Bagian Tujuh Belas:: Jatuh?

Màu nền
Font chữ
Font size
Chiều cao dòng

Gadis bermata cokelat terang itu membuka matanya perlahan, iris matanya menatap sekitar yang sudah gelap. Dia memegang pergelangan tangannya yang terasa sakit, punggungnya juga terasa pedih.

Hal-hal itu memang sering terjadi kepadanya. Sudah terlalu lama kakaknya itu selalu menjadi penyebab sakit batin dan fisiknya selama ini. Bahkan menjadi penyebab dari dinginnya Shania saat ini.

Rumahnya gelap, mungkin hari sudah mulai malam. Sesegera mungkin Shania mencoba berdiri untuk menghidupkan lampu.

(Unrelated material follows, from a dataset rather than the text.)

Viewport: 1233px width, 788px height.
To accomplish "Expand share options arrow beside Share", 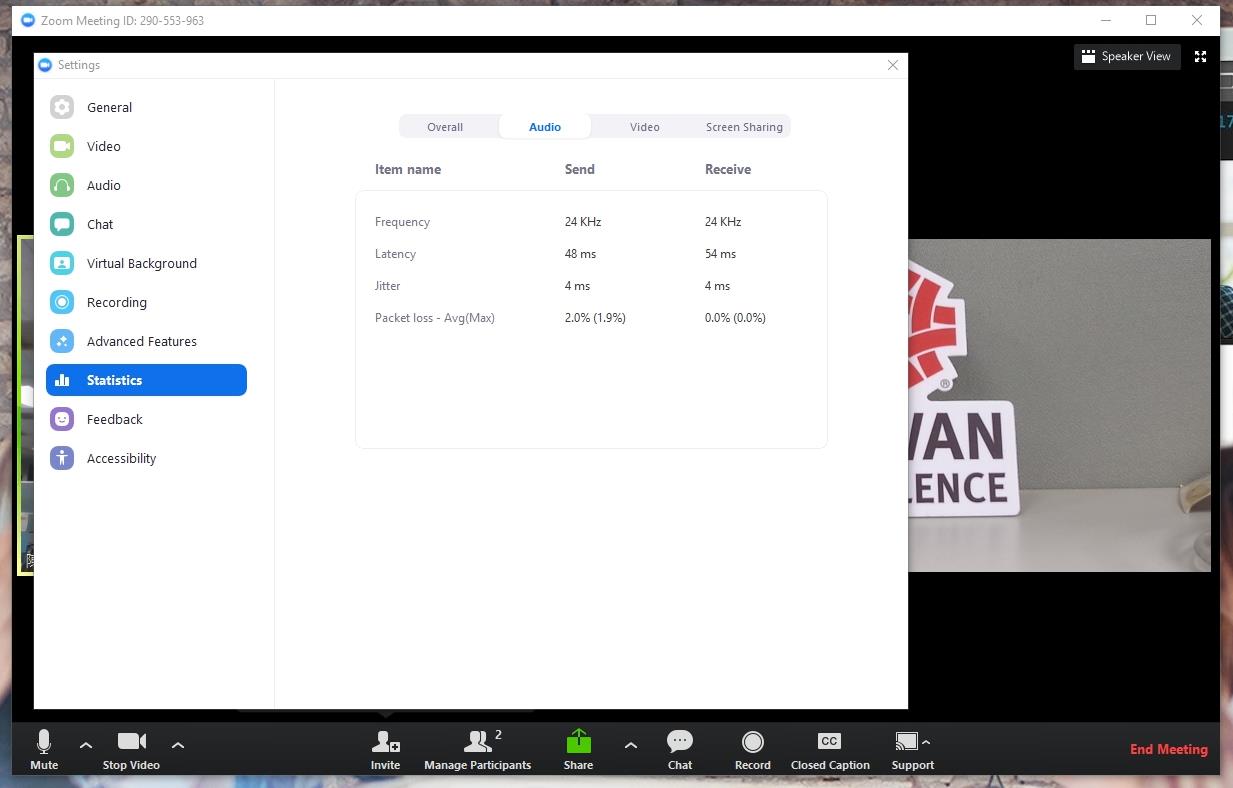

Shania berdiri, kemudian menurunkan rok sekolahnya yang sedikit terangkat, mungkin karena dia tidur di sofa ruang keluarga. Oh, jangan lupakan dirinya yang sekarang masih mengenakan seragam sekolahnya.

Apa? Tidur di sofa?

Shania mengerjapkan matanya. Bukannya dia tadi sedang bertengkar dengan Alfa, kemudian dia menangis di lantai ruang tamu, dan kemudian Sandy datang dan-oh dia baru ingat.

Perempuan itu segera melangkahkan kakinya menuju depan rumahnya.

Pintunya masih terbuka, namun lampu ruang tamu dan terasnya sudah dihidupkan.

"Sandy?" panggil Shania.

Lelaki yang sedang duduk di kursi teras itu melepas pandangan dari ponselnya kemudian menatap ke arah Shania yang tadi memanggilnya.

"Eh, iya, Shan?"

Shania hanya diam, dia tak tahu mau berbicara apa. Namun dia tiba-tiba duduk di kursi sebelah lelaki berlesung pipi itu.

"Eh itu, sori tadi gue ngidupin lampu teras sama lampu ruang tamu lo, soalnya gelap banget, terus tadi bingung saklarnya di mana, eh gak taunya di dinding pojok," cerocos Sandy sambil menatap wajah ayu Shania di sebelahnya.

"Gak papa," balas Shania dengan aksen suara datar khas dirinya.

"Tadi gue ke sini mau balikin hape lo, terus tadi pas abis nangis 'kan, lo tidur. Jadi gue tungguin di teras, takutnya nanti ada apa-apa." Sandy masih berbicara dengan panjang.

Shania menganggukkan kepalanya beberapa kali. "Iya."

"Di rumah lo gak ada orang, ya?" tanya Sandy penasaran, walaupun dia tahu bahwa sedari tadi memang tak ada orang.

"Ada," balas Shania.

"Eh? Siapa?" Sandy terbelalak kaget.

"Gue."

Sandy menyipitkan matanya sebal. "Iya tau kalo itu mah," ucap Sandy.

"Pulang sana," usir Shania dengan nada suara santai.

"Ngusir banget, sih."

"Iya."

Sandy berdiri. "Lo gak papa, nih, gue balik?" tanya Sandy.

Shania mengangguk pelan. "Hm."

"Lo gak mandi dulu? Biar gue tungguin, ntar ada apa-apa pas gue tinggal."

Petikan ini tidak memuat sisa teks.